_Selected extract:_

Time series of interannual anomalies for (a) the Niño 3 SST (°C) and (b) the equatorial Pacific (140°E–80°W; 5°N–5°S) heat content (1022 J) in the upper 300 m for HadOPA from year 1945 to 1975. The anomalies are smoothed with a 5-months running mean. The arrow indicates the initial state of CREF and CWWE ensembles

Table 1 The Standard deviations SD (°C) of Niño 3, Niño 3.4 and Niño 4 monthly time series in the simulation and the observations. The SD are computed during the 1950–2000 period for the observations and during the 100 years of the integration for the model experiment

As will be shown in the next sections, an interesting feature of this coupled model for our study is the occurrence of spontaneous westerly wind events over the western Pacific. Their characteristics are in qualitative agreement with the time-space structure of observed westerly wind stress episodes over the western Pacific. However, the intensity of the simulated WWEs is generally underestimated, due mainly to the absence of the very strong WWEs, observed in nature (e. g. during the 1997–1998 El Niño).

3 Experiments design and ensemble results

3.1 Experiments design

In two previous studies (Lengaigne et al. 2002, 2003a), by using both forced oceanic (OPA) and atmospheric (HadAM3) GCMs, the respective response of the ocean and the atmosphere to a strong WWE, that occurred during the 1997/1998 El Niño onset, was investigated. To study the full ocean-atmosphere coupled response to a WWE, two ten member ensemble integrations, starting from slightly perturbed initial conditions, have been conducted with the HadOPA CGCM. To perturb atmospheric initial conditions, ten successive model days were taken for the atmospheric initial states of the ensemble, whilst the ocean initial condition remained unchanged. All the experiments were started on 1 December 1961 and ended in May 1963. This period was selected since it is characterised by a relatively low ENSO activity as shown in Fig. 5a. Moreover, the initial state of the coupled experiments in December 1961 is characterised by a slightly positive ocean heat content along the equator in late 1961 (Fig. 5b), favourable to the development of a warm event (Meinen and McPhaden 2000). Note that the response of the coupled system to a WWE with a significant heat deficit along the equator in the ocean initial conditions is likely to be very different.

_Listing:_
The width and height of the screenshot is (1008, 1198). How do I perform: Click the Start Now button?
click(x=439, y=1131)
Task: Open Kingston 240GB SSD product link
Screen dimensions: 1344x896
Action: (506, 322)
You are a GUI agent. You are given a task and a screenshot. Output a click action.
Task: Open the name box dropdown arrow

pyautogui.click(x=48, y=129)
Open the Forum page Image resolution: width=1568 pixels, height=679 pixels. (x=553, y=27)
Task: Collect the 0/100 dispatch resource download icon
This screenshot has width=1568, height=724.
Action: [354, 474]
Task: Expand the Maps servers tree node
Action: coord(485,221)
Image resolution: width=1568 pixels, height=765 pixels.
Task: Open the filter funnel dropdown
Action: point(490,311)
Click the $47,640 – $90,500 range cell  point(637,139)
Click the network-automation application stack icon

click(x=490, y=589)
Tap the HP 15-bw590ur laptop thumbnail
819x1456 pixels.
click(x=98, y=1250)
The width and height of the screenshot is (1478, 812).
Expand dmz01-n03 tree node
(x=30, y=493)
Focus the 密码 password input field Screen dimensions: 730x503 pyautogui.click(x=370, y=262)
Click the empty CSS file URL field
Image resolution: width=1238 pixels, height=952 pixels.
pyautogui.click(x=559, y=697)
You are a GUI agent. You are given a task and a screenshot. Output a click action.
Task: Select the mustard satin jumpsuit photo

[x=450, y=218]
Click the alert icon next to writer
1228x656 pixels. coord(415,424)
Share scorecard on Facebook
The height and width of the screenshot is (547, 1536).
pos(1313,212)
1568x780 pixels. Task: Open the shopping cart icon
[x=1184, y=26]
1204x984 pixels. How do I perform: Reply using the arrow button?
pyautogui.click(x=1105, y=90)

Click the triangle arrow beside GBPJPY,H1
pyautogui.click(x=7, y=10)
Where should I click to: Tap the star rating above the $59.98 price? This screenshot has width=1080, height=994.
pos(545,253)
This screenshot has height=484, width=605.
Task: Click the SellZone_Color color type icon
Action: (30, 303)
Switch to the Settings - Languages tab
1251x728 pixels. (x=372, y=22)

_Requirements:_
Please translate this sentence from the westerly wind event text above into Spanish: "All the experiments were started on 1 December 1961 and ended in May 1963."

_Solution for this exercise:_
Todos los experimentos se iniciaron el 1 de diciembre de 1961 y terminaron en mayo de 1963.